Unless there are elevated health risks to the mother, or unless the fetus is non viable, then no, I don’t.
I might be open to making legal exceptions in cases of rape- I’m not entirely sure what I feel there- but I think that no matter what the manner of conception, you have a your duty not to kill your unborn child.
If you think it is not a kid, the answer is clear. Now: for a moment, just for the sake of argument, accept that it is a kid. Then tell me if your answer is clear.
At conception there is no full person hood, And the law only allows abortion up to a certain point When one can see it is a child. I had 2 miscarriages and there was no child yet. Yes, it would have become one Just as a fertile Chicken egg is considered a chicken, once it matures to a state that is is indeed a chicken.
There is a big difference between a fertile egg and a full being. I wonder how many of the Pro-birth people will give up some unnecessary thing to be wiling to pay the taxes necessary to pay the necessary money to make sure the egg comes to full term and until it is an adult human.
I guess if you were having a big dinner party and ordered 30 chickens, you would be satisfied that you now can serve your guests an egg? in the biological sense a fertile egg is not a child, anymore than the being it will become.
Biology 101 and most of the civilized world disagrees with you. I afraid that since science and law is on the pro-choice side, you are going to have to continue to ‘humor’ us.
Ninety-year-olds have an unusually high natural death rate compared to thirty year olds, does that mean we cease to be people when we turn eighty-five or something?

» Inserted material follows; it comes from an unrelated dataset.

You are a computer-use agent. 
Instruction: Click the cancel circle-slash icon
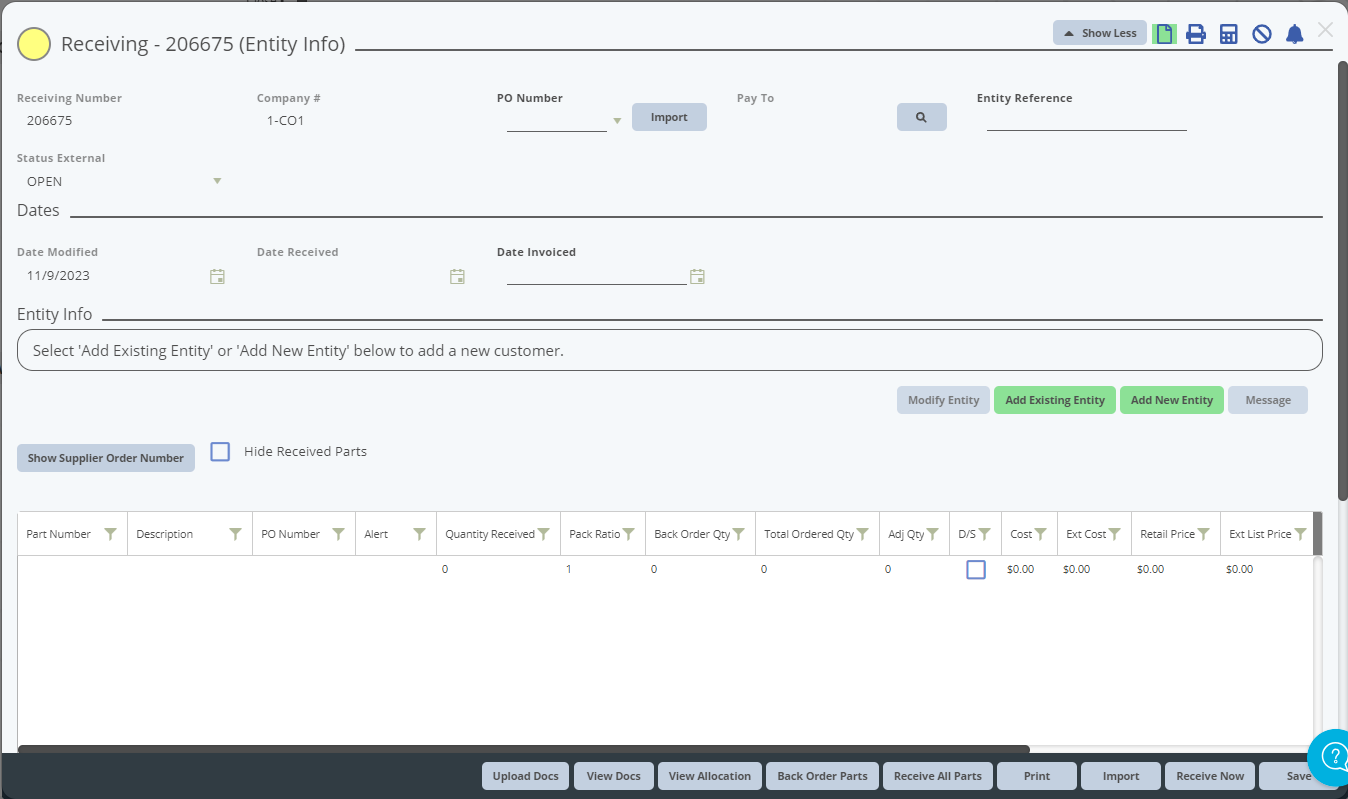pos(1262,34)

You keep asserting that ‘there is a big difference between a fertile *[sic]*egg and a full being’, and ‘there is a big difference between conception and full personhood’. you need to realise that your assertions don’t make something true, and it is exactly those premises that many of us flatly deny.
Biology 101? Oh, this is rich. You do realise that I’m a biologist, right? Biology tells us exactly that the embryo is a distinct human organism, and that a ninety year old person and a nine minute old fertilized egg represent nothing more than two points on a continuum of that individual’s lifespan.

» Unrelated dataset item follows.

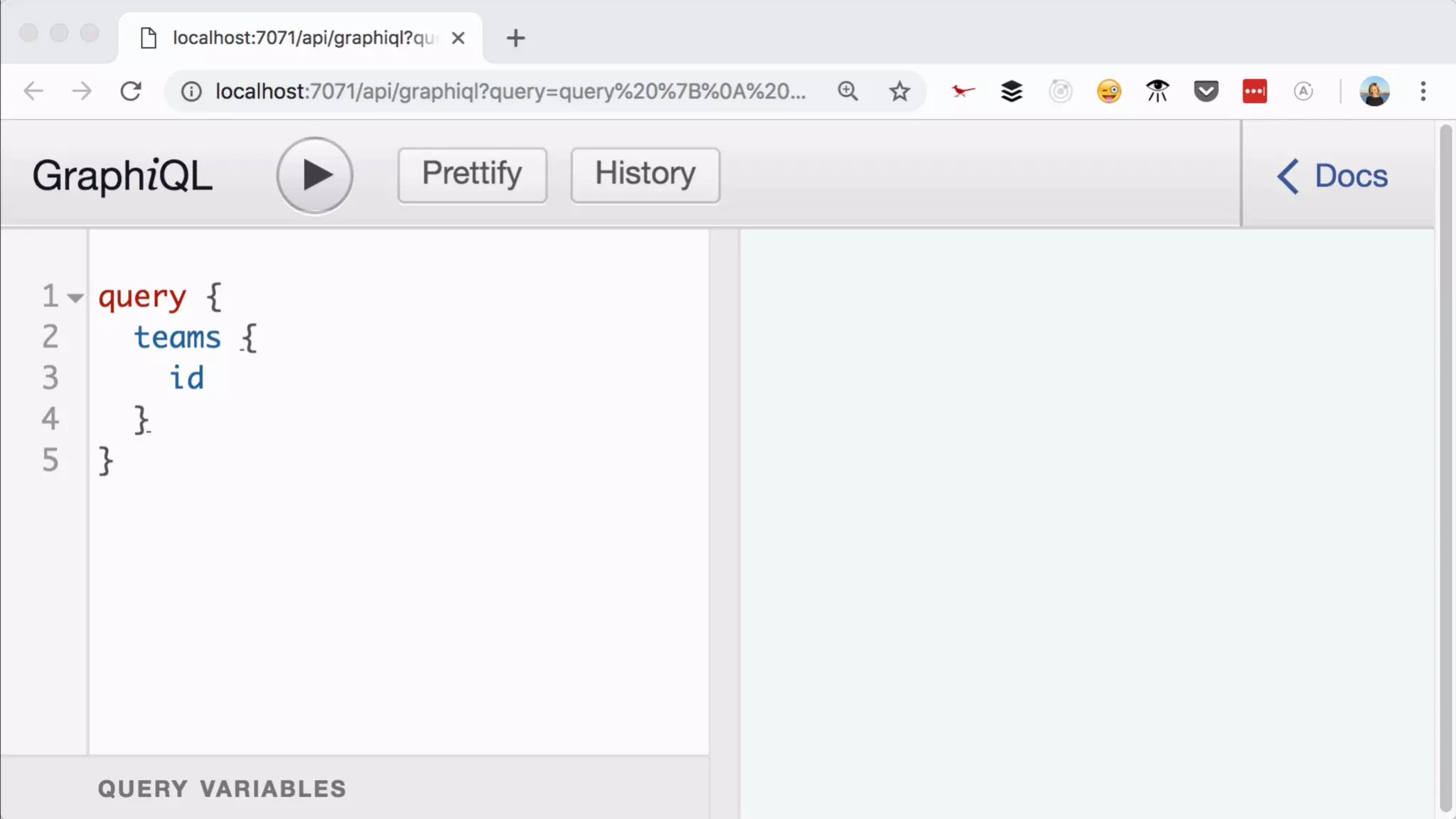Open the query History panel
Viewport: 1456px width, 819px height.
pyautogui.click(x=645, y=175)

I don’t think biologists much use the term ‘person’- that’s a term best left to philosophy and theology- but biologists do concern themselves quite a bit with how to define individual organisms (which isn’t always easy, think clonal plants) and with how to define species. and I don’t know any scientifically informed person who would deny that an embryo is a distinct individual, of the human species.
Out of curiosity, where would you put the dividing line between an apple seed and an apple tree, since you appear to believe they are different in kind? When the cotyledons emerge? when some particular metabolic or developmental process starts happening? When the plant emerges from the soil? when it starts photosynthesizing? When?
No, I had know idea that you’re a biologist. Why would I. Did you mention it? In what field? What do you do for a living? I’m curious. I’m a GIS programmer if that matters. Spatial analysis.
The disconnect IMHO, is how those that are anti-abortion, and not pro-choice think that forcing a woman or a young girl to carry a pregnancy to term is not a big deal. That stuns me and speaks of misogyny.
I would rather see a world where children are cared for, wanted, and can be taken care of.
The first step of this is of course education. Men (sadly) have too much control of what a woman can do. That is changing. That’s good news.
And to try to answer your question. No, I don’t know at what point that an abortion should be alowed. I’m thinking the first tri. There is a point that the woman should know that it should continue or not. That’s a very personal choice. It’s the womans choice. Not yours.
A question for you. You agree that If the pregnacy endagers the health of the mother it would be OK to end it. Does that also extend to an opinon by a psychologist?